WHAT TO DO ▸
Report the lines of the data below that contain the string "Open".

___ DATASET ___

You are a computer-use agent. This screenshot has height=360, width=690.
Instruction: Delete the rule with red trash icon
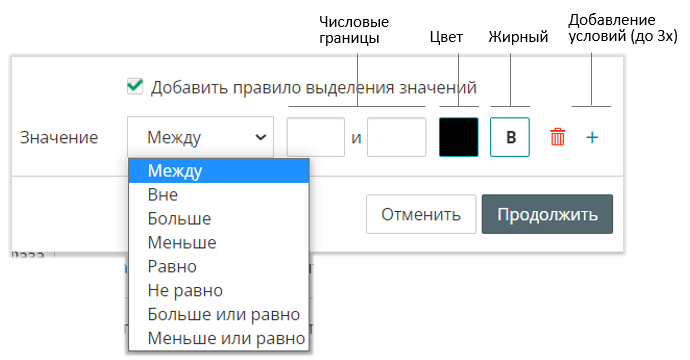pos(557,137)
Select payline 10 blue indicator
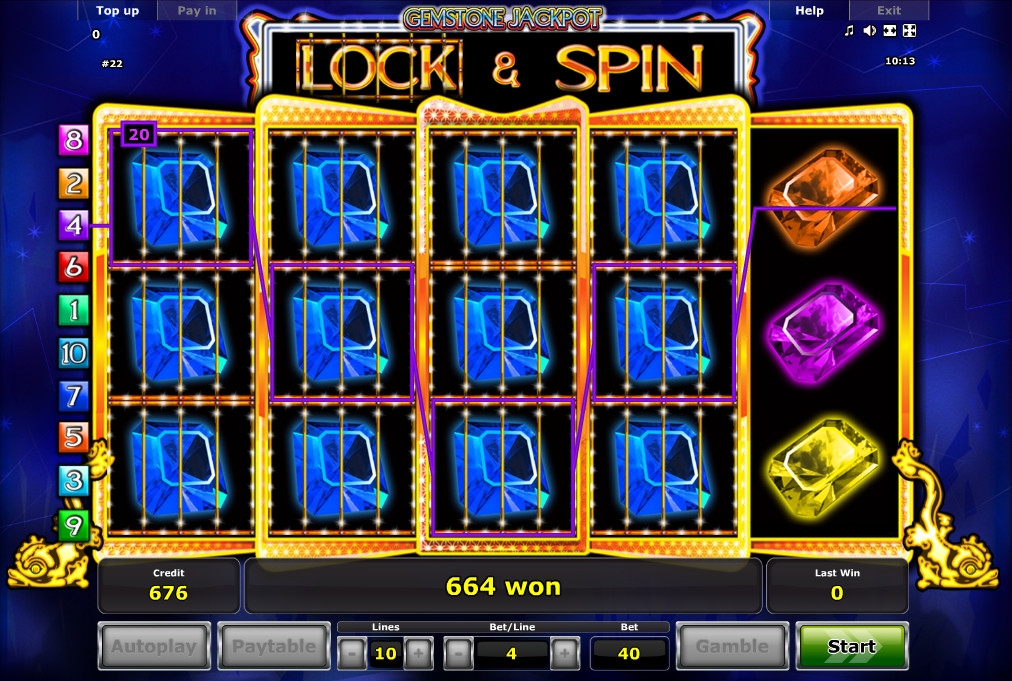This screenshot has width=1012, height=681. pyautogui.click(x=73, y=353)
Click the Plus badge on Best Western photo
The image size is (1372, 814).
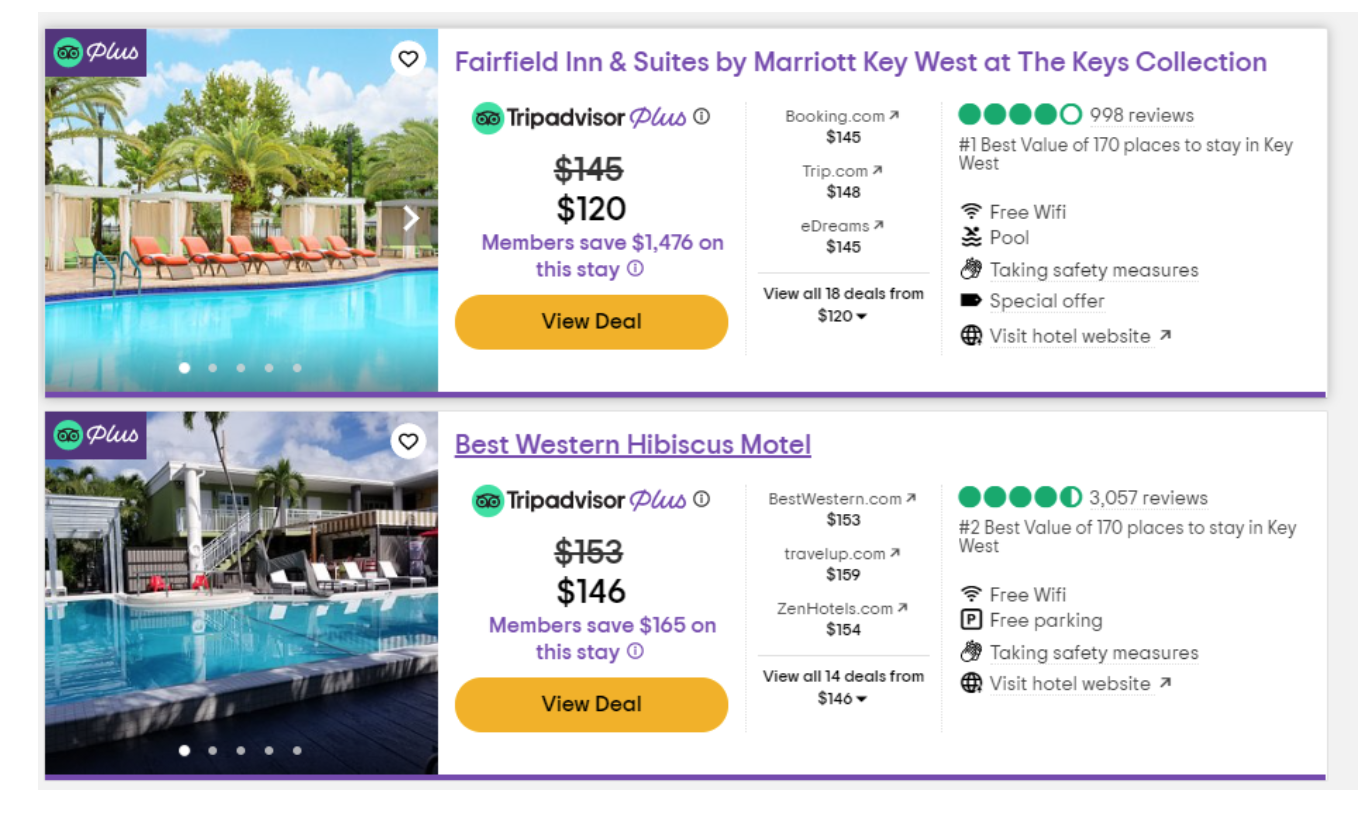point(96,435)
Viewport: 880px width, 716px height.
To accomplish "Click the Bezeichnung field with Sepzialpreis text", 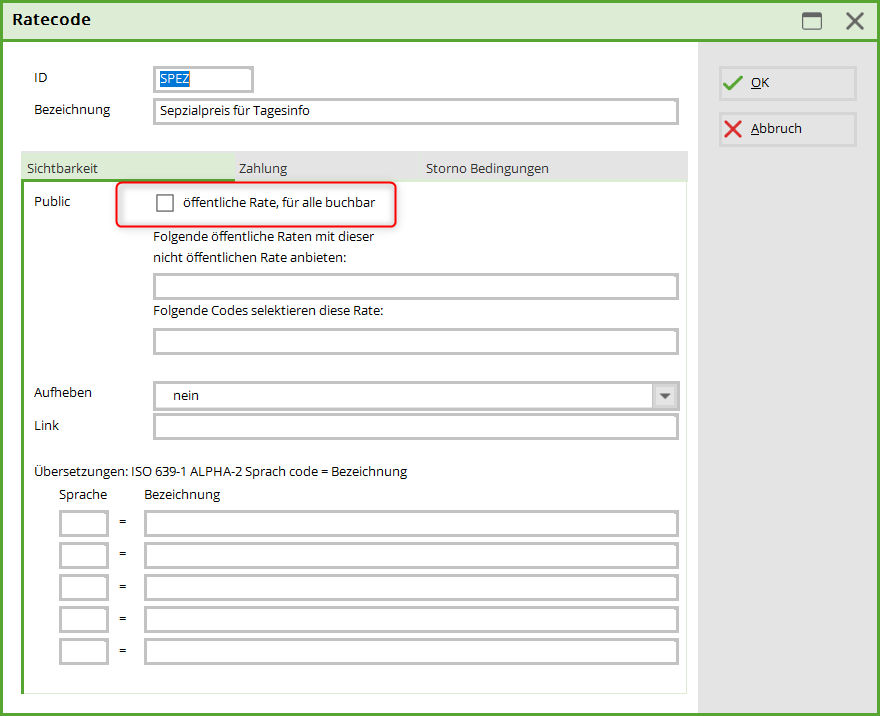I will tap(415, 111).
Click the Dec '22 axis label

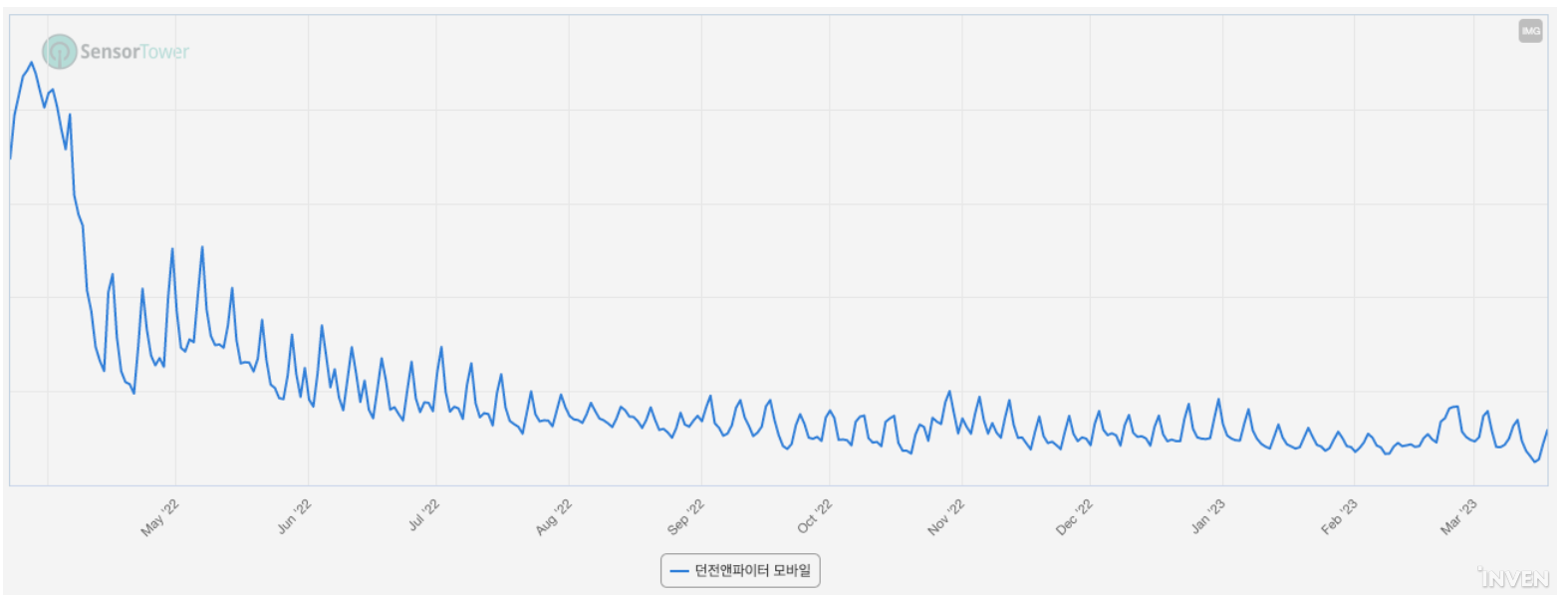tap(1074, 517)
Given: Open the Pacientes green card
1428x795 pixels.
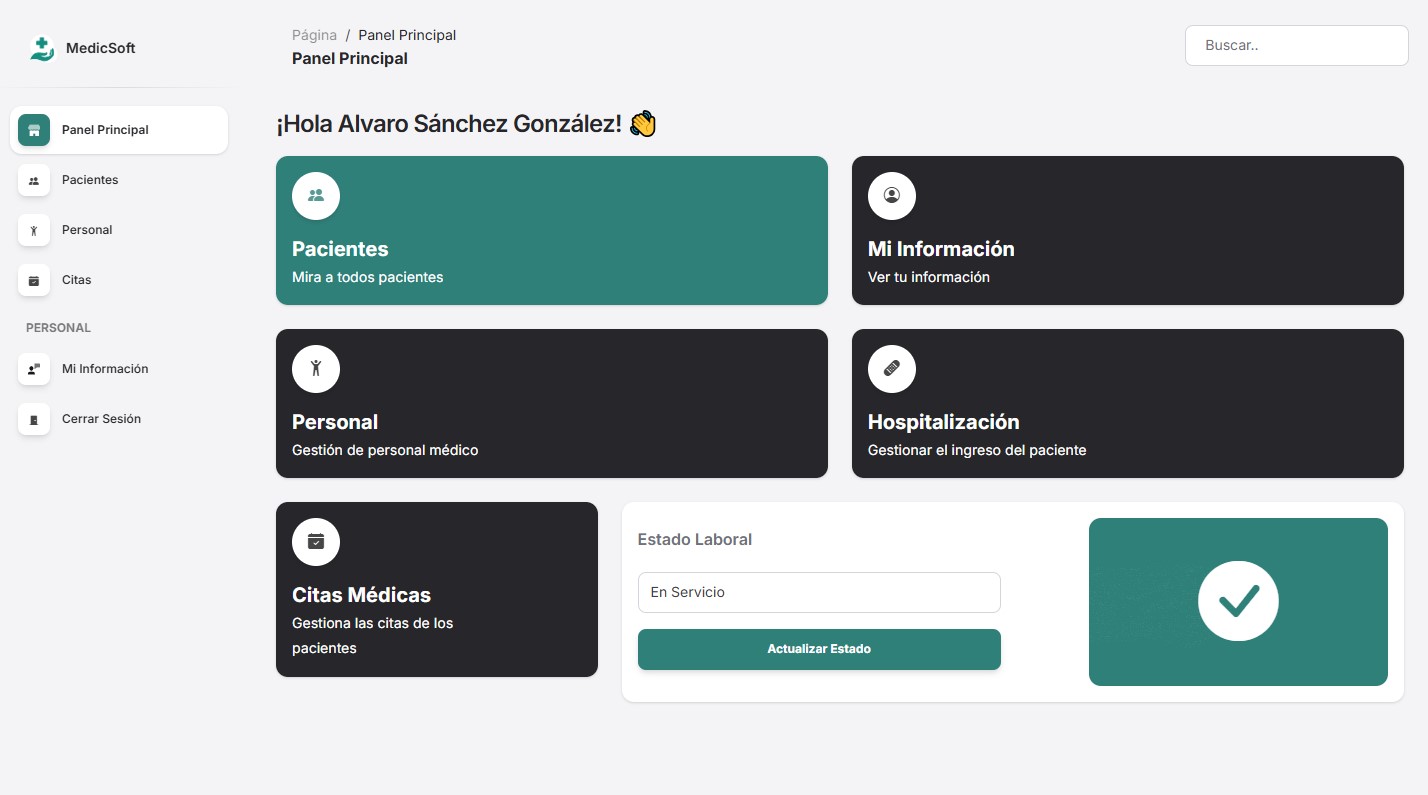Looking at the screenshot, I should pos(551,230).
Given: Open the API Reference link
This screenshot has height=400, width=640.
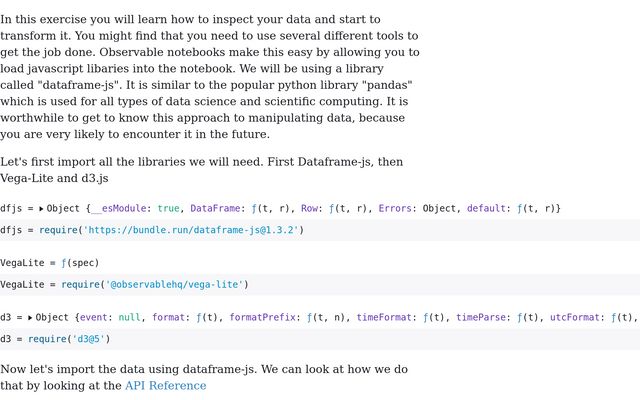Looking at the screenshot, I should coord(165,386).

___

RESULT FOR THIS EXERCISE ▸
Given: Open the Pacientes green card
Given: Open the API Reference link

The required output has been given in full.